-------- Source data --------
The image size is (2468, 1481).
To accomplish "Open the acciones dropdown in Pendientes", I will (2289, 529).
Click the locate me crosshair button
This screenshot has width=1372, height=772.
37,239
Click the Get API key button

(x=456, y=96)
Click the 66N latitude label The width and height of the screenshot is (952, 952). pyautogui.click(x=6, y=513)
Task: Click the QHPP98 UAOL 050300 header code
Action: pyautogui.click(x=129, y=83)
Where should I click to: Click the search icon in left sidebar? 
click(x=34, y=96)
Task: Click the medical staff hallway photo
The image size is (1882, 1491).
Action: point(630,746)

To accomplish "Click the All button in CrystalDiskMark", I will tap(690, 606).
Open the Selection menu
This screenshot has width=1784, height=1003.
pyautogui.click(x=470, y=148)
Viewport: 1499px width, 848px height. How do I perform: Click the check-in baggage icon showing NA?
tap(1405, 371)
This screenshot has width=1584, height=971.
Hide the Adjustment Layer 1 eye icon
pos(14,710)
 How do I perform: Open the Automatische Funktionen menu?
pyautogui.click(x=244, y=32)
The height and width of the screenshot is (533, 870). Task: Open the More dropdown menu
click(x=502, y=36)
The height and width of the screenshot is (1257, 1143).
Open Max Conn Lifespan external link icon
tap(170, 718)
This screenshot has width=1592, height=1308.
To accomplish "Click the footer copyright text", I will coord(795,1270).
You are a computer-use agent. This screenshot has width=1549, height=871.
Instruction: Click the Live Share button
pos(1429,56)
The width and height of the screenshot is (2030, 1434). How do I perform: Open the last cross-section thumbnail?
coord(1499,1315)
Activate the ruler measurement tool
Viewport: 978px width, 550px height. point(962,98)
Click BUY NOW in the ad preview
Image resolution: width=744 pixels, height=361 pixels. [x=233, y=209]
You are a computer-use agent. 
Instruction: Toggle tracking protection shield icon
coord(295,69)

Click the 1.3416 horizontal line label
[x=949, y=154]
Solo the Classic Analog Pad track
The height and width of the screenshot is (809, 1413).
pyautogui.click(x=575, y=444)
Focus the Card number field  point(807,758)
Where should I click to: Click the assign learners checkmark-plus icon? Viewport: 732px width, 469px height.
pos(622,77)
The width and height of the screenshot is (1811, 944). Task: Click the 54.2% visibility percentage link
--------
What to work on ▸ Some lines contain the word "agent". Pull each one out of the listing.

Solution ▸
You are a computer-use agent. This screenshot has width=1549, height=871.
You are a computer-use agent. 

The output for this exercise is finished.